Cultura

Escuchar

Decía mi tío Jimmy Square que los Herrera hablábamos para escucharnos a nosotros mismos. Una sinfonía de monólogos, pues.

Y es que tenemos esta compulsión por hablar. Después de todo somos prácticamente eso: monos parlanchines.

Pero ese no es el problema, no. El asunto es que, como dice el antiguo dicho árabe, “Dios creó al hombre con una boca y dos orejas, con la idea de que escuchara más de lo que hablara”. Es cierto. Hablamos, pero no escuchamos.

Fui a esta tienda a comprar unas copas de vino. –Quiero dos copas de cada modelo–, le dije a la vendedora. La mujer asintió e indicó que el pedido estaría listo mañana. Perfecto. Llegué al día siguiente y recibí la caja con las copas. Pagué, di las gracias y me fui a mi casa. Ah, pero qué sorpresa me esperaba cuando al abrir la caja descubrí lo siguiente: una copa de un modelo, cuatro de otro, dos de otro y tres de otro más. Pero qué carajo es esto. Marqué a la tienda: –No me queda claro por qué me surtieron esta cantidad de copas, cuando concretamente pedí dos de cada una, como un muestrario –, reclamé. La señorita no supo qué decir. A la semana volví y pedí dos copas para Cabernet Sauvignon y, días después, me entregaron dos de Chardonnay. Ya. Suficiente. Qué coño le pasa a esta gente, en serio.

Otro día, en un restaurante: –Le encargo una copa de vino blanco y un vaso de agua, por favor–. El mesero asintió y fue rumbo al bar. Regresó con la copa de vino. –Y un vaso de agua, por favor–, repetí. Asintió y se fue. Llegó la comida, pero el agua no. –¿Me puede traer un vaso de agua, por favor?–, enfaticé. El mesero asintió. Pasó el tiempo y el agua nunca llegó. Vi al capitán y le hice una seña. Se acercó y le expliqué la situación. Se disculpó: –Sin problema jefe: ahorita se lo mandan–. Ajá. Del agua, nada. Imagine mi nivel de emputecimiento.

Estoy hasta la chingada de esto. Se dice que el principal problema en las relaciones humanas es la comunicación. Me queda clarísimo.

En los escenarios descritos se ponen en evidencia varias cosas; primero, que la gente no escucha. Segundo: escucha lo que quiere. Tercero: escucha, pero le vale verga. Cuarto: escucha, pero entiende algo distinto a lo que le has dicho. Quinto: las palabras entran a su cerebro pero, una vez dentro, se transforman en sonidos ininteligibles, inconexos. ¿Entiende ahora la magnitud del problema que tenemos aquí?

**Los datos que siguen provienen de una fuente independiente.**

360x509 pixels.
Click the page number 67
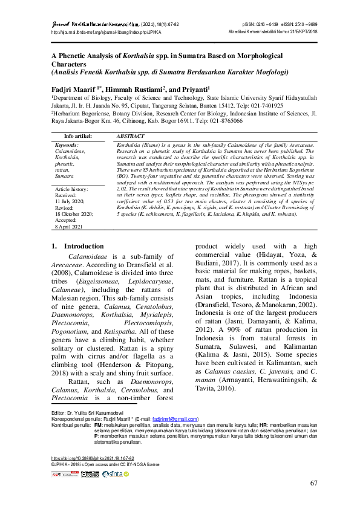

En la prepa leí los diálogos de Platón. Son increíbles. El intercambio de preguntas, de respuestas e ideas es de un orden y claridad que animan a sentarse a charlar. Claro que eso nunca ocurre, porque nuestras conversaciones, cuando no están empapadas de alcohol, suelen ser más arrebatos emocionales y de intercambio de disparates que de un pausado y estimulante flujo de ideas, anécdotas y recuerdos.

Digo todo esto porque cuando uno aprende a conversar, aprende a escuchar, que es lo más importante. Escuchar y observar –son la misma cosa– nos llevan a formarnos ideas más claras y no atrabancadas de lo que sucede a nuestro alrededor. Paciencia. Con ella evitamos formar juicios prematuros y decir y hacer pendejadas.

Tengo tantos ejemplos de este tema donde la gente no escucha como para llenar dos mamotretos más gordos que el Quijote y la Biblia.

Por lo pronto, no creo que esto tenga solución. Hay que hacer un esfuerzo doble para cerciorarse de que las personas realmente te están poniendo atención y les entró claro y directo lo que les dijiste. Y, como acertadamente observó mi tío Jimmy Square, lo mejor será seguir hablando para escucharme a mí mismo: nunca me ignoro, me parece interesantísimo lo que digo y no me aburro.